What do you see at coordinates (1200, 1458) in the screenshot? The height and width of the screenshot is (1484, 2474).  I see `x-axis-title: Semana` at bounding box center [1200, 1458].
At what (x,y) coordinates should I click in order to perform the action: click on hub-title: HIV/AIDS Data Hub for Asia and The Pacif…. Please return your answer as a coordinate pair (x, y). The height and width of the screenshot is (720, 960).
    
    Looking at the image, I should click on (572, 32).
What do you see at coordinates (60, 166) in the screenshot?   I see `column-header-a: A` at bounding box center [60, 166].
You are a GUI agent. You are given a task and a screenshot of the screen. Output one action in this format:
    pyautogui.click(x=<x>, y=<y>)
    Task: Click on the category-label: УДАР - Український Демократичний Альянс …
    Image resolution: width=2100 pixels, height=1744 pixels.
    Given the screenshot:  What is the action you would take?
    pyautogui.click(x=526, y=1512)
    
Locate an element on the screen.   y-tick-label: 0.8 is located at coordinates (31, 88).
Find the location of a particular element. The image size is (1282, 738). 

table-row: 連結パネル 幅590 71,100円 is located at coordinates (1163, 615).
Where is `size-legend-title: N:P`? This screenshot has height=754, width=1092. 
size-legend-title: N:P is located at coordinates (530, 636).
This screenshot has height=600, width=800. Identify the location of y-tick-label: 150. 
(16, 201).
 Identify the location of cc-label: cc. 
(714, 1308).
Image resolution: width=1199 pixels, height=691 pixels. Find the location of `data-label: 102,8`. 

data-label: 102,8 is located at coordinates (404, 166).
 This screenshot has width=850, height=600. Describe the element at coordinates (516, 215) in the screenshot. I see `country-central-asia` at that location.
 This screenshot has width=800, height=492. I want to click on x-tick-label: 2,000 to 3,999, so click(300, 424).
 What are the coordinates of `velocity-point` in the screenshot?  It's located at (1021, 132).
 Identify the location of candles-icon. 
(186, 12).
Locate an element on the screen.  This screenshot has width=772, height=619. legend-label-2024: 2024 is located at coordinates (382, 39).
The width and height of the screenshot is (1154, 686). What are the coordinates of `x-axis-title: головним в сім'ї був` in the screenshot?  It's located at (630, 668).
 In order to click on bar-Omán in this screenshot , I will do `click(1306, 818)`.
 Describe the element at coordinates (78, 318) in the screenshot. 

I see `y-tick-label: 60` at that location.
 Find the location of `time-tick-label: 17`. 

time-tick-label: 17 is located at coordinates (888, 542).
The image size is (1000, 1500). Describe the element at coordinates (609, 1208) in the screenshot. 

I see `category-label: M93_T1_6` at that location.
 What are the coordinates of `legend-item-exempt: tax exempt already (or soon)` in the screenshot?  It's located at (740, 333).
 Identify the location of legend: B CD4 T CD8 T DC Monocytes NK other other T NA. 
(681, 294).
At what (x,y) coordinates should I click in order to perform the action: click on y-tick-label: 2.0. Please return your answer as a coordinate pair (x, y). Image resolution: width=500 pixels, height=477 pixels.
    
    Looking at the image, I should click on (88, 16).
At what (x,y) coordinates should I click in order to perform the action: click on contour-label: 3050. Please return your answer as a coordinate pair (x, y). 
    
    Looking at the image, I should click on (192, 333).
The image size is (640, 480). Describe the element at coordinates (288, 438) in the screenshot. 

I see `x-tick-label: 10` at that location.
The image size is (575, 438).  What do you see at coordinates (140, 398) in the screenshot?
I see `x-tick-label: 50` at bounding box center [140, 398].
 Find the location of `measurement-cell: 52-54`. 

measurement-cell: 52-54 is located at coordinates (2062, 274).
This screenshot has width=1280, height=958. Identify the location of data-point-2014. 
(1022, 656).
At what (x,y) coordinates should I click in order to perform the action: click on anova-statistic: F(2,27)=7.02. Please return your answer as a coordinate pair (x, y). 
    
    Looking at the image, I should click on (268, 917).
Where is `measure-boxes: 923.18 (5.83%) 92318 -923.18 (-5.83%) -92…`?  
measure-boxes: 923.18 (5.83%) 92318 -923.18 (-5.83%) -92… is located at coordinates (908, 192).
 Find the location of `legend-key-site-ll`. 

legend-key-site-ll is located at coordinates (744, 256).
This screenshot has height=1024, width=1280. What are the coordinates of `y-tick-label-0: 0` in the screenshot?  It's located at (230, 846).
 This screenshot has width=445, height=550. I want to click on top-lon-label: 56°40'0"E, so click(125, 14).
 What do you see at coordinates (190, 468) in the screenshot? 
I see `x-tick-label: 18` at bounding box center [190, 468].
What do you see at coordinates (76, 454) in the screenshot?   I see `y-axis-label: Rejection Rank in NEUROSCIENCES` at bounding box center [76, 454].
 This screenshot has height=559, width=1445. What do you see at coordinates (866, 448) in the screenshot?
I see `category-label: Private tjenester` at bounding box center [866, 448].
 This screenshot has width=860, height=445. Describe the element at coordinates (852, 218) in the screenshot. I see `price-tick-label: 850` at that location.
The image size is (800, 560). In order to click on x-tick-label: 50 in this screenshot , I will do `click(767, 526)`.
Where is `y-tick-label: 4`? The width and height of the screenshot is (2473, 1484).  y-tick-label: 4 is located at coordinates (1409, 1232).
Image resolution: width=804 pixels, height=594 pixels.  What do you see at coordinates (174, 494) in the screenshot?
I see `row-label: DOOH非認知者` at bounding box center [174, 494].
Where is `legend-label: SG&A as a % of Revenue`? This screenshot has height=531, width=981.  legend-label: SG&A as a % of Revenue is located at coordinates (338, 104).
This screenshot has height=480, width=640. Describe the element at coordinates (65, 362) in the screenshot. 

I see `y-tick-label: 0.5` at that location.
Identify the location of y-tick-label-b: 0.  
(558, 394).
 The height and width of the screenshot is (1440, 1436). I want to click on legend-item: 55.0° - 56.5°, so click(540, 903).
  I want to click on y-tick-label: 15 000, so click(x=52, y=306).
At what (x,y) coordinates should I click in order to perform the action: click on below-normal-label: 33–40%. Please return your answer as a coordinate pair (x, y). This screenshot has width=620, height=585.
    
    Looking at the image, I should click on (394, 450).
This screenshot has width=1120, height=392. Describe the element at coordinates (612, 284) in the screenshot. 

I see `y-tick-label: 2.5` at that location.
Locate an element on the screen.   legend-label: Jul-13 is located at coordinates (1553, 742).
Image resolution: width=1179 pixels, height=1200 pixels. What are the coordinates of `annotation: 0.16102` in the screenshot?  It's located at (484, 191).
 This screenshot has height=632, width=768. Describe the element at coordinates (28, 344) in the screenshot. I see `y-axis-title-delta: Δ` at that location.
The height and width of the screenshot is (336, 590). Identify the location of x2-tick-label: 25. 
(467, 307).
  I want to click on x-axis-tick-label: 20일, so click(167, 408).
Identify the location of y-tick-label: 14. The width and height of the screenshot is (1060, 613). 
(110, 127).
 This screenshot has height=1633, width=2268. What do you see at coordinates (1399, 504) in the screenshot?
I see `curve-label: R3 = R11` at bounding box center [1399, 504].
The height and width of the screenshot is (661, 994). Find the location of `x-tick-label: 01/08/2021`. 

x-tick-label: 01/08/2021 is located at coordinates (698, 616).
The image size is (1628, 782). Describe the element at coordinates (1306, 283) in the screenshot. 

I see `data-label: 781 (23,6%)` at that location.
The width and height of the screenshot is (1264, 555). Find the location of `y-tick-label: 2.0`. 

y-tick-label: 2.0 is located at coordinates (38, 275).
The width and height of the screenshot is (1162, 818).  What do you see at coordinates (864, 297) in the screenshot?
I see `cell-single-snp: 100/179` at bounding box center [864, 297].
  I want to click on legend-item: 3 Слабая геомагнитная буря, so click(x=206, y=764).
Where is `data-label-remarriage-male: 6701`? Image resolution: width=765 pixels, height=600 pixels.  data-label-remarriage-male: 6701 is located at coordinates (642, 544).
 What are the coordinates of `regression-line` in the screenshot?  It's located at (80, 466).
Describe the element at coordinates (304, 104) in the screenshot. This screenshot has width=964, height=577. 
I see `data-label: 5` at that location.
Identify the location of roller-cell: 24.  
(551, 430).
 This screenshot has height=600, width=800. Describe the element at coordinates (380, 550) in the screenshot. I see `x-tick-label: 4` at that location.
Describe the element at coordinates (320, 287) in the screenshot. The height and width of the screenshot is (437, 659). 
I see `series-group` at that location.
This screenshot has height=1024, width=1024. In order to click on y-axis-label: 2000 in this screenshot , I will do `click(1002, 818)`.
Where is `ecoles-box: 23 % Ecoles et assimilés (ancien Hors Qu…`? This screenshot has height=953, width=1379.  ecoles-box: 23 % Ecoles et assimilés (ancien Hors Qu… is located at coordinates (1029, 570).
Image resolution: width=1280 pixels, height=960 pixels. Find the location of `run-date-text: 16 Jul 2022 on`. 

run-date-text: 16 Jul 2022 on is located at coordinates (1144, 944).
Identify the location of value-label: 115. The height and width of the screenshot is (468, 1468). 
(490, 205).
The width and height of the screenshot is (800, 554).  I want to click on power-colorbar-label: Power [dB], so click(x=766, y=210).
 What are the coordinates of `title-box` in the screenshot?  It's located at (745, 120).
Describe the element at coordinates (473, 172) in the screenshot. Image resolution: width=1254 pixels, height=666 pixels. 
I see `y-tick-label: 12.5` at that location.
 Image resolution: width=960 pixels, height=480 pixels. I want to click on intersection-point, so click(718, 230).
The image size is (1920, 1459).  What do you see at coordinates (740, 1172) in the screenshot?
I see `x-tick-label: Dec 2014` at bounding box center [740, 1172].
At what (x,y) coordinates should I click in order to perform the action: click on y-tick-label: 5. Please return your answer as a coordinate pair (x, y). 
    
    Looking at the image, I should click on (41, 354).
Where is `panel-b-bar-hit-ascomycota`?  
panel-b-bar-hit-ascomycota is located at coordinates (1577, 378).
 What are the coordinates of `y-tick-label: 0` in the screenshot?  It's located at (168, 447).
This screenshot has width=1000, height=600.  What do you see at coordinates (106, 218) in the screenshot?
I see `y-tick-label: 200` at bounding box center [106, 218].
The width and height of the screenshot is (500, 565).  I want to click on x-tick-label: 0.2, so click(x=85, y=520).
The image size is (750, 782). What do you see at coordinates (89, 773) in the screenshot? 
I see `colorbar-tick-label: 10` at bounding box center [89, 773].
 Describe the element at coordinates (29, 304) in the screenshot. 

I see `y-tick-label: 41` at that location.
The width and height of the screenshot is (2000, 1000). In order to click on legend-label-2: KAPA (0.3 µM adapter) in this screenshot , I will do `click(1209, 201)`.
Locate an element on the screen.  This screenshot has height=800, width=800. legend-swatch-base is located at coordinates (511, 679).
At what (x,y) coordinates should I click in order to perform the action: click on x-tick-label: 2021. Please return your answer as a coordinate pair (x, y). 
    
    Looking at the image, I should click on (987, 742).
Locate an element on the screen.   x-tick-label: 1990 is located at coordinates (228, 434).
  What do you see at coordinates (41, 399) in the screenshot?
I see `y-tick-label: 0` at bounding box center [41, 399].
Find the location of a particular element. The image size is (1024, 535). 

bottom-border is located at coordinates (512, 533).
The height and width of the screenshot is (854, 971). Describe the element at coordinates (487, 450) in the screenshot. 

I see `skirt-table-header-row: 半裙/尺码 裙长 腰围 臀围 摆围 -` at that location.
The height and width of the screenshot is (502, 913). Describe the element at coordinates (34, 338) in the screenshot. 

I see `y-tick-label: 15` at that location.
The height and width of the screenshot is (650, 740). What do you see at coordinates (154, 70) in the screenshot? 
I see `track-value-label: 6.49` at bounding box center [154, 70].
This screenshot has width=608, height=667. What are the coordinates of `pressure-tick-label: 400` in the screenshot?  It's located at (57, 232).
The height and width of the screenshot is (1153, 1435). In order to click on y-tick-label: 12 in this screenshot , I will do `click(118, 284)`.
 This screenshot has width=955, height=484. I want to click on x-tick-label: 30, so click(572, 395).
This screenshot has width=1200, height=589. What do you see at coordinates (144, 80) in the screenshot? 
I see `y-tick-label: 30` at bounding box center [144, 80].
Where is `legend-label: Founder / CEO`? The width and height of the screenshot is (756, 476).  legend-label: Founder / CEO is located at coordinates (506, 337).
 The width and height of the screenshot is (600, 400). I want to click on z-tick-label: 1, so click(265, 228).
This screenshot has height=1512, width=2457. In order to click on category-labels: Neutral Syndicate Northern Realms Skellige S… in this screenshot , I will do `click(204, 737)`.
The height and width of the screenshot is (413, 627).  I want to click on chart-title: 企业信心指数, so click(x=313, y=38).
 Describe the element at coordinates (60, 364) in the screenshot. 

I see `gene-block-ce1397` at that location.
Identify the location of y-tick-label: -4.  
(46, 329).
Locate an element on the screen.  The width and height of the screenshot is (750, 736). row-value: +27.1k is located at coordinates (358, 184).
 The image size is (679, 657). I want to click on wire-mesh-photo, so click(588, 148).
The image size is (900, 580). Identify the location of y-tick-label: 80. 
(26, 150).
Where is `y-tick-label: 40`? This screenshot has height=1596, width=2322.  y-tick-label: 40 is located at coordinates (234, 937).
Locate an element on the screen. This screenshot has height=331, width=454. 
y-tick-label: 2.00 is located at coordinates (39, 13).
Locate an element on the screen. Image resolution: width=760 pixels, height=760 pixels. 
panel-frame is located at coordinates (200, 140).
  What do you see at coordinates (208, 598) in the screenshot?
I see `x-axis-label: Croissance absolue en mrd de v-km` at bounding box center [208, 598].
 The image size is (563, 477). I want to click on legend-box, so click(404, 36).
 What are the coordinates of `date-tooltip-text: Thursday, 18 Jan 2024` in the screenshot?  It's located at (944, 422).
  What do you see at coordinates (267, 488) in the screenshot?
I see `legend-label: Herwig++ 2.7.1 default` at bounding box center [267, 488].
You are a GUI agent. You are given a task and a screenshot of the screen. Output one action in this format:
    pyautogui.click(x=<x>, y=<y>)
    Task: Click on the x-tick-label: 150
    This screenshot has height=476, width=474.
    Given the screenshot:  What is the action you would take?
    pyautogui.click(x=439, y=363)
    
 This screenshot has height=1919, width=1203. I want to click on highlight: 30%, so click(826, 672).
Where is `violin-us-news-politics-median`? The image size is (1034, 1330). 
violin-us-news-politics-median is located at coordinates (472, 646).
***
_The problem_
Repeat the part of the records above that opens with the line containing "What do you see at coordinates (190, 468)" and closes with the line containing "center [190, 468].".

_Result of the task_
 What do you see at coordinates (190, 468) in the screenshot? 
I see `x-tick-label: 18` at bounding box center [190, 468].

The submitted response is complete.